**Excerpted passage:**
·····

SQL Server: Group similar sales together - sql

I'm trying to do some reporting in SQL Server.
Here's the basic table setup:
Order (ID, DateCreated, Status)
Product(ID, Name, Price)
Order_Product_Mapping(OrderID, ProductID, Quantity, Price, DateOrdered)
Here I want to create a report to group product with similar amount of sales over a time period like this:
Sales over 1 month:
Coca, Pepsi, Tiger: $20000 average(coca:$21000, pepsi: $19000, tiger: $20000)
Bread, Meat: $10000 avg (bread:$11000, meat: $9000)
Note that the text in () is just to clarify, not need in the report).
User define the varying between sales that can consider similar. Example sales with varying lower than 5% are consider similar and should be group together. The time period is also user defined.
I can calculate total sale over a period but has no ideas on how to group them together by sales varying. I'm using SQL Server 2012.
Any help is appreciated.
Sorry, my English is not very good :)
UPDATE: *I figured out about what I atually need ;)*
For an known array of numbers like: 1,2,3,50,52,100,102,105
I need to group them into groups which have at least 3 number and the difference between any two items in group is smaller than 10.

·····

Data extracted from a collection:
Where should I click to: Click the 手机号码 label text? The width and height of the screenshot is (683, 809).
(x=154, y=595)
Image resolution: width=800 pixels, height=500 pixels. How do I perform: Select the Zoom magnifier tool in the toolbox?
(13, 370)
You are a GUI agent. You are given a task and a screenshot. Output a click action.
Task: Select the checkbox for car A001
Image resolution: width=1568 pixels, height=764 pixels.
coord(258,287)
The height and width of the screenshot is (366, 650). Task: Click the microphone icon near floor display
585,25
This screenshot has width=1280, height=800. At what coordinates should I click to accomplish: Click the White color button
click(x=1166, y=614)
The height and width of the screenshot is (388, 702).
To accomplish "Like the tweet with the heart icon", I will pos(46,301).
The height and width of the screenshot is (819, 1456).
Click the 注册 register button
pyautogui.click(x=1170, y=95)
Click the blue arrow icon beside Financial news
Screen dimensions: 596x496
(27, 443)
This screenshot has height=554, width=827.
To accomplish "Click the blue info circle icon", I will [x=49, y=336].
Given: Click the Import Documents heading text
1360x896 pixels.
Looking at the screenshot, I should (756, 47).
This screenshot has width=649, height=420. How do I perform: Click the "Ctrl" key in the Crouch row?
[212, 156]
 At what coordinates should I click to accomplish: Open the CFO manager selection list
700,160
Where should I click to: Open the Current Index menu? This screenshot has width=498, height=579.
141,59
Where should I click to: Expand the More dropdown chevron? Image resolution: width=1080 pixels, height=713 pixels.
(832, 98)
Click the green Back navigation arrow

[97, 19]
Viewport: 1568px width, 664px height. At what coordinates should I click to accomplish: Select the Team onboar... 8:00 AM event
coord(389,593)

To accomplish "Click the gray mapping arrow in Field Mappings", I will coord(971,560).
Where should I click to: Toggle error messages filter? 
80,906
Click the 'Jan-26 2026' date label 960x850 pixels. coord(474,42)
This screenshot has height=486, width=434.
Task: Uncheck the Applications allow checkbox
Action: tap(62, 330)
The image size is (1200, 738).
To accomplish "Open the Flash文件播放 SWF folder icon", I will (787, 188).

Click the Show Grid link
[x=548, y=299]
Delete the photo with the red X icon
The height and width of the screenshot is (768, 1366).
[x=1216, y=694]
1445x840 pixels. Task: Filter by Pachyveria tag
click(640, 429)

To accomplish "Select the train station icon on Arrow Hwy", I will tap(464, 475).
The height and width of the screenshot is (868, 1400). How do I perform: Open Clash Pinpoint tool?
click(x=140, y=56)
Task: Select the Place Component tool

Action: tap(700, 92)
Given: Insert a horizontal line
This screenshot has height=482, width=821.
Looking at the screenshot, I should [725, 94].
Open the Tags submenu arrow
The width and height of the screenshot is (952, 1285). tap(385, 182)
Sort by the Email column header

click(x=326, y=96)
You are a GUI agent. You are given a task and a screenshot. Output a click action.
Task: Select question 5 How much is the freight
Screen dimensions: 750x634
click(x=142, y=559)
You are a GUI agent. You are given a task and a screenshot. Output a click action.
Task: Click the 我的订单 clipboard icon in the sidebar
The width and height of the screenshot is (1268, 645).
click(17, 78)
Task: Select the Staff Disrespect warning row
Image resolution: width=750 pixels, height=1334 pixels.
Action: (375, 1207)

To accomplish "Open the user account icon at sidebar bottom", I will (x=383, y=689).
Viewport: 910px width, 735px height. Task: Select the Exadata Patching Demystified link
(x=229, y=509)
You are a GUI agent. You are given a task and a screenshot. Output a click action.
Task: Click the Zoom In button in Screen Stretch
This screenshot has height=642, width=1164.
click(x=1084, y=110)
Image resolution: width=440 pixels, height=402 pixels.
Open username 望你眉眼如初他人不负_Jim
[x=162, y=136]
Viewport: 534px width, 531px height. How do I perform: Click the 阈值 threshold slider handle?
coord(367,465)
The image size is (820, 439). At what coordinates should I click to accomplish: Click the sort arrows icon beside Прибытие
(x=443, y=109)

·····

**Required tasks:**
[A] Rewrite the rows, covering everything from the row containing "I will coord(971,560)." down to the row containing "Looking at the screenshot, I should [725, 94].", with "Pachyveria" replaced by "Echeveria" and all else left the same. Return only those rows.
[B] Write the next part of the post about grouping similar sales in SQL Server, picking up after its final sentence.

**Per-task outputs:**
[A]
To accomplish "Click the gray mapping arrow in Field Mappings", I will coord(971,560).
Where should I click to: Toggle error messages filter? 
80,906
Click the 'Jan-26 2026' date label 960x850 pixels. coord(474,42)
This screenshot has height=486, width=434.
Task: Uncheck the Applications allow checkbox
Action: tap(62, 330)
The image size is (1200, 738).
To accomplish "Open the Flash文件播放 SWF folder icon", I will (787, 188).

Click the Show Grid link
[x=548, y=299]
Delete the photo with the red X icon
The height and width of the screenshot is (768, 1366).
[x=1216, y=694]
1445x840 pixels. Task: Filter by Echeveria tag
click(640, 429)

To accomplish "Select the train station icon on Arrow Hwy", I will tap(464, 475).
The height and width of the screenshot is (868, 1400). How do I perform: Open Clash Pinpoint tool?
click(x=140, y=56)
Task: Select the Place Component tool

Action: tap(700, 92)
Given: Insert a horizontal line
This screenshot has height=482, width=821.
Looking at the screenshot, I should [725, 94].

[B]
For the above array, output should be:
[1,2,3]
[100,102,105]
=> the algorithm take 3 params: the array, minimum items to form a group and maximum difference between 2 items.
How can I implement this in C#?

By the way, if you just want c#:
var maxDifference = 10;
var minItems = 3;
// I just assume your list is not ordered, so order it first
var array = (new List<int> {3, 2, 50, 1, 51, 100, 105, 102}).OrderBy(a => a);
var result = new List<List<int>>();
var group = new List<int>();
var lastNum = array.First();
var totalDiff = 0;
foreach (var n in array)
{
totalDiff += n - lastNum;
// if distance of current number and first number in current group
// is less than the threshold, add into current group
if (totalDiff <= maxDifference)
{
group.Add(n);
lastNum = n;
continue;
}
// if current group has 3 items or more, add to final result
if (group.Count >= minItems)
result.Add(group);
// start new group
group = new List<int>() { n };
lastNum = n;
totalDiff = 0;
}
// forgot the last group...
if (group.Count >= minItems)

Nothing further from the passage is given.